▶ **Task brief**
Output the entire listing without altering anything.

▶ **Extracted entries**
---

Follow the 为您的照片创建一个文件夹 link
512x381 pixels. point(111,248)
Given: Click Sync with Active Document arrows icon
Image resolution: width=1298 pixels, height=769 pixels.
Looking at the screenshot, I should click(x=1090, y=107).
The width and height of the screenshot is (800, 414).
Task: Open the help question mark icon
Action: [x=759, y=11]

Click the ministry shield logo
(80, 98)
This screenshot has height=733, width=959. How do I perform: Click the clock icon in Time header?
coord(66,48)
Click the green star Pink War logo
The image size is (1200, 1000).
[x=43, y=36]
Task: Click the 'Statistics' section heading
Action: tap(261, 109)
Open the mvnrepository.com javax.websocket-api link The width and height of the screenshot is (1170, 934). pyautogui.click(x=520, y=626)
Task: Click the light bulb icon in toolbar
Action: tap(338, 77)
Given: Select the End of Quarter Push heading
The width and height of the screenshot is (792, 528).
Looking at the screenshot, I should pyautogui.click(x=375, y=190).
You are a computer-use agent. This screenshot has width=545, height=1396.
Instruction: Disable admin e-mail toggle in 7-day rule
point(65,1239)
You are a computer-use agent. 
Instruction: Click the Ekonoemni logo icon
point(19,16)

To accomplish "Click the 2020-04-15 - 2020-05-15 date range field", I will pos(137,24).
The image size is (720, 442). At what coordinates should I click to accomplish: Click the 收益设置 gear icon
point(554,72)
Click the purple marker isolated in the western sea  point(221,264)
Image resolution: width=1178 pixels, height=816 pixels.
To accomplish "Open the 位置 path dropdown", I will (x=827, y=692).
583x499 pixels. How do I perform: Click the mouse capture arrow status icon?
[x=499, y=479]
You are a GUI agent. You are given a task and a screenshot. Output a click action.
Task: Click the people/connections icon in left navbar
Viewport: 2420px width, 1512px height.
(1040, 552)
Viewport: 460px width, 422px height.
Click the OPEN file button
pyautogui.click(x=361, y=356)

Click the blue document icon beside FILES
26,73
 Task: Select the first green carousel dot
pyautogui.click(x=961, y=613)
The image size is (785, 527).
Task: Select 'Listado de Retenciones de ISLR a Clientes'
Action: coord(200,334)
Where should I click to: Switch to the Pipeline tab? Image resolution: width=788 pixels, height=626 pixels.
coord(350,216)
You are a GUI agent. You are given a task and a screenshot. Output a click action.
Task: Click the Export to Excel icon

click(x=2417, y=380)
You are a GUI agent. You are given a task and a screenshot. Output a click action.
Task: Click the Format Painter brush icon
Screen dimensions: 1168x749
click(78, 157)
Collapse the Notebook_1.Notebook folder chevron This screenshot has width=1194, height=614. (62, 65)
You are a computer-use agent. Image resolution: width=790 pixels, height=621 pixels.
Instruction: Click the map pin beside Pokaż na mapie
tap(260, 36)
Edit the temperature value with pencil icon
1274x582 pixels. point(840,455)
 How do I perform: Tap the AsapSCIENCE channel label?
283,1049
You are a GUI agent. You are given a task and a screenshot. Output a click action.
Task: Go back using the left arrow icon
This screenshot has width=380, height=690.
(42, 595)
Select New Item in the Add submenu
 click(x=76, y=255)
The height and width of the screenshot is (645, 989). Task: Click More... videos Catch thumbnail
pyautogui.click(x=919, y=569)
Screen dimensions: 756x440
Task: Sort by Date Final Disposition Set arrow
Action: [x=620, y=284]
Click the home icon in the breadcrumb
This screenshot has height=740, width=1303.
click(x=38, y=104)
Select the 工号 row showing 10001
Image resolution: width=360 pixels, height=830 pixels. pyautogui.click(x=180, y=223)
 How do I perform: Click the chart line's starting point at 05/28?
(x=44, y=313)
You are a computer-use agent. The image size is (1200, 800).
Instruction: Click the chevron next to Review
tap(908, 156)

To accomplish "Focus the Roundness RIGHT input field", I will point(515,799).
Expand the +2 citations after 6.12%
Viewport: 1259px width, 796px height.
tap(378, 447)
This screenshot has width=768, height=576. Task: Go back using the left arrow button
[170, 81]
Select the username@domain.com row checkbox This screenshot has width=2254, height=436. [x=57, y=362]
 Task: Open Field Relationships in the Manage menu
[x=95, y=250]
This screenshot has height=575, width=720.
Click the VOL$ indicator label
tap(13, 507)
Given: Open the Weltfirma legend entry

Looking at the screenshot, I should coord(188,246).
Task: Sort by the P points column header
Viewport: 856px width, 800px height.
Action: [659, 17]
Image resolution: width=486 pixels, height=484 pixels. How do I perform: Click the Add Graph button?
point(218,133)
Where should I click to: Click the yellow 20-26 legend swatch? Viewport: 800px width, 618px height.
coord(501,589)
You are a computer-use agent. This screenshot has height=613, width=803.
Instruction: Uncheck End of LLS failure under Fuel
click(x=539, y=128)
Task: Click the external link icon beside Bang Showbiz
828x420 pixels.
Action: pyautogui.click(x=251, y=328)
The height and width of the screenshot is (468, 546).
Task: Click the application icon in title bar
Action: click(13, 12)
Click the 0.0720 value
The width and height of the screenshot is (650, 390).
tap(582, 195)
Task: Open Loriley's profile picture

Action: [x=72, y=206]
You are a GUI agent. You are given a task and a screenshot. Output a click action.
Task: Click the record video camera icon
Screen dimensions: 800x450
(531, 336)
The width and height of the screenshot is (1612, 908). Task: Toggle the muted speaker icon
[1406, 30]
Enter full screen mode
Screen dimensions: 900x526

---

▶ **Result of this exercise**
Follow the 为您的照片创建一个文件夹 link
512x381 pixels. point(111,248)
Given: Click Sync with Active Document arrows icon
Image resolution: width=1298 pixels, height=769 pixels.
Looking at the screenshot, I should click(x=1090, y=107).
The width and height of the screenshot is (800, 414).
Task: Open the help question mark icon
Action: [x=759, y=11]

Click the ministry shield logo
(80, 98)
This screenshot has height=733, width=959. How do I perform: Click the clock icon in Time header?
coord(66,48)
Click the green star Pink War logo
The image size is (1200, 1000).
[x=43, y=36]
Task: Click the 'Statistics' section heading
Action: tap(261, 109)
Open the mvnrepository.com javax.websocket-api link The width and height of the screenshot is (1170, 934). pyautogui.click(x=520, y=626)
Task: Click the light bulb icon in toolbar
Action: tap(338, 77)
Given: Select the End of Quarter Push heading
The width and height of the screenshot is (792, 528).
Looking at the screenshot, I should pyautogui.click(x=375, y=190).
You are a computer-use agent. This screenshot has width=545, height=1396.
Instruction: Disable admin e-mail toggle in 7-day rule
point(65,1239)
You are a computer-use agent. 
Instruction: Click the Ekonoemni logo icon
point(19,16)

To accomplish "Click the 2020-04-15 - 2020-05-15 date range field", I will pos(137,24).
The image size is (720, 442). At what coordinates should I click to accomplish: Click the 收益设置 gear icon
point(554,72)
Click the purple marker isolated in the western sea  point(221,264)
Image resolution: width=1178 pixels, height=816 pixels.
To accomplish "Open the 位置 path dropdown", I will (x=827, y=692).
583x499 pixels. How do I perform: Click the mouse capture arrow status icon?
[x=499, y=479]
You are a GUI agent. You are given a task and a screenshot. Output a click action.
Task: Click the people/connections icon in left navbar
Viewport: 2420px width, 1512px height.
(1040, 552)
Viewport: 460px width, 422px height.
Click the OPEN file button
pyautogui.click(x=361, y=356)

Click the blue document icon beside FILES
26,73
 Task: Select the first green carousel dot
pyautogui.click(x=961, y=613)
The image size is (785, 527).
Task: Select 'Listado de Retenciones de ISLR a Clientes'
Action: coord(200,334)
Where should I click to: Switch to the Pipeline tab? Image resolution: width=788 pixels, height=626 pixels.
coord(350,216)
You are a GUI agent. You are given a task and a screenshot. Output a click action.
Task: Click the Export to Excel icon

click(x=2417, y=380)
You are a GUI agent. You are given a task and a screenshot. Output a click action.
Task: Click the Format Painter brush icon
Screen dimensions: 1168x749
click(78, 157)
Collapse the Notebook_1.Notebook folder chevron This screenshot has width=1194, height=614. (62, 65)
You are a computer-use agent. Image resolution: width=790 pixels, height=621 pixels.
Instruction: Click the map pin beside Pokaż na mapie
tap(260, 36)
Edit the temperature value with pencil icon
1274x582 pixels. point(840,455)
 How do I perform: Tap the AsapSCIENCE channel label?
283,1049
You are a GUI agent. You are given a task and a screenshot. Output a click action.
Task: Go back using the left arrow icon
This screenshot has width=380, height=690.
(42, 595)
Select New Item in the Add submenu
 click(x=76, y=255)
The height and width of the screenshot is (645, 989). Task: Click More... videos Catch thumbnail
pyautogui.click(x=919, y=569)
Screen dimensions: 756x440
Task: Sort by Date Final Disposition Set arrow
Action: [x=620, y=284]
Click the home icon in the breadcrumb
This screenshot has height=740, width=1303.
click(x=38, y=104)
Select the 工号 row showing 10001
Image resolution: width=360 pixels, height=830 pixels. pyautogui.click(x=180, y=223)
 How do I perform: Click the chart line's starting point at 05/28?
(x=44, y=313)
You are a computer-use agent. The image size is (1200, 800).
Instruction: Click the chevron next to Review
tap(908, 156)

To accomplish "Focus the Roundness RIGHT input field", I will point(515,799).
Expand the +2 citations after 6.12%
Viewport: 1259px width, 796px height.
tap(378, 447)
This screenshot has width=768, height=576. Task: Go back using the left arrow button
[170, 81]
Select the username@domain.com row checkbox This screenshot has width=2254, height=436. [x=57, y=362]
 Task: Open Field Relationships in the Manage menu
[x=95, y=250]
This screenshot has height=575, width=720.
Click the VOL$ indicator label
tap(13, 507)
Given: Open the Weltfirma legend entry

Looking at the screenshot, I should coord(188,246).
Task: Sort by the P points column header
Viewport: 856px width, 800px height.
Action: [659, 17]
Image resolution: width=486 pixels, height=484 pixels. How do I perform: Click the Add Graph button?
point(218,133)
Where should I click to: Click the yellow 20-26 legend swatch? Viewport: 800px width, 618px height.
coord(501,589)
You are a computer-use agent. This screenshot has height=613, width=803.
Instruction: Uncheck End of LLS failure under Fuel
click(x=539, y=128)
Task: Click the external link icon beside Bang Showbiz
828x420 pixels.
Action: pyautogui.click(x=251, y=328)
The height and width of the screenshot is (468, 546).
Task: Click the application icon in title bar
Action: click(13, 12)
Click the 0.0720 value
The width and height of the screenshot is (650, 390).
tap(582, 195)
Task: Open Loriley's profile picture

Action: [x=72, y=206]
You are a GUI agent. You are given a task and a screenshot. Output a click action.
Task: Click the record video camera icon
Screen dimensions: 800x450
(531, 336)
The width and height of the screenshot is (1612, 908). Task: Toggle the muted speaker icon
[1406, 30]
Enter full screen mode
Screen dimensions: 900x526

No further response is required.